Zyklop

Als junger Mensch hat mein Vater seinem besten Freund mit einem Luftgewehr ein Auge ausgeschossen. Das hat er uns erzählt. «Ein einziger unbedachter Moment, und, Jesus, wenn ich ihn ungeschehen machen könnte –, ich würde es tun.» Er zuckte zusammen und schüttelte die Faust, als hielte er eine Rassel. «Es frisst mich bei lebendigem Leibe auf», sagte er. «Damit will ich sagen, dass es mich schier zerreißt.»

Als wir einmal im Sommer seine Vaterstadt besuchten, nahm mein Vater uns zu diesem Typ mit, einem Schuhverkäufer, dessen milchige Pupille den Winkel ihrer übel zugerichteten Augenhöhle umarmte. Ich beobachtete, wie die beiden Männer sich die Hand gaben, und wandte mich ab, von dem, was mein Vater getan hatte, angewidert und beschämt.

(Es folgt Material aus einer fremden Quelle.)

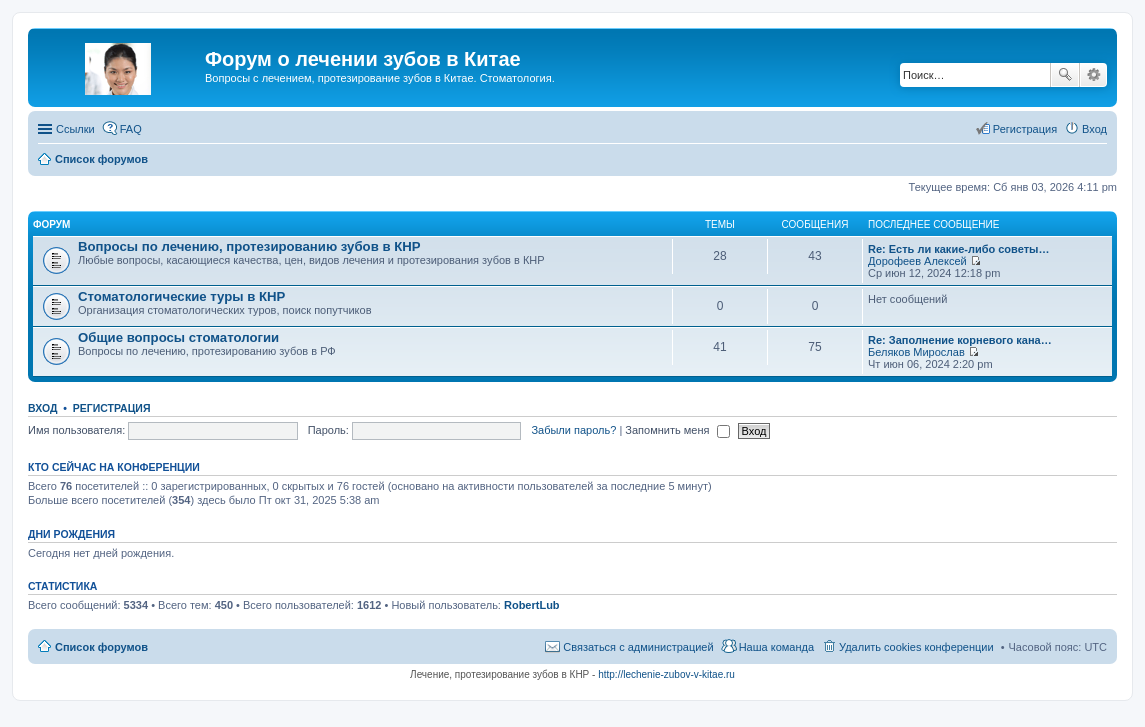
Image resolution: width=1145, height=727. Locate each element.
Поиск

Der Nachbarsjunge bekam zum zwölften Geburtstag ein Luftgewehr und nahm dies als persönliche Herausforderung, jedes lebende Geschöpf zu belauern und zu verstümmeln: sonnenbadende Katzen, Nacktschnecken und Eichhörnchen …; wenn es sich bewegte, schoss er. Ich fand das eine prima Idee, aber sobald ich das Gewehr an meine Schulter hob, sah ich den Freund meines Vaters, wie er halbblind mit einem Stapel Capezio-Kartons vor sich hin stolperte. Wie wäre es, mit einer solchen Schuld zu leben? Wie konnte mein Vater in den Spiegel sehen, ohne sich übergeben zu müssen?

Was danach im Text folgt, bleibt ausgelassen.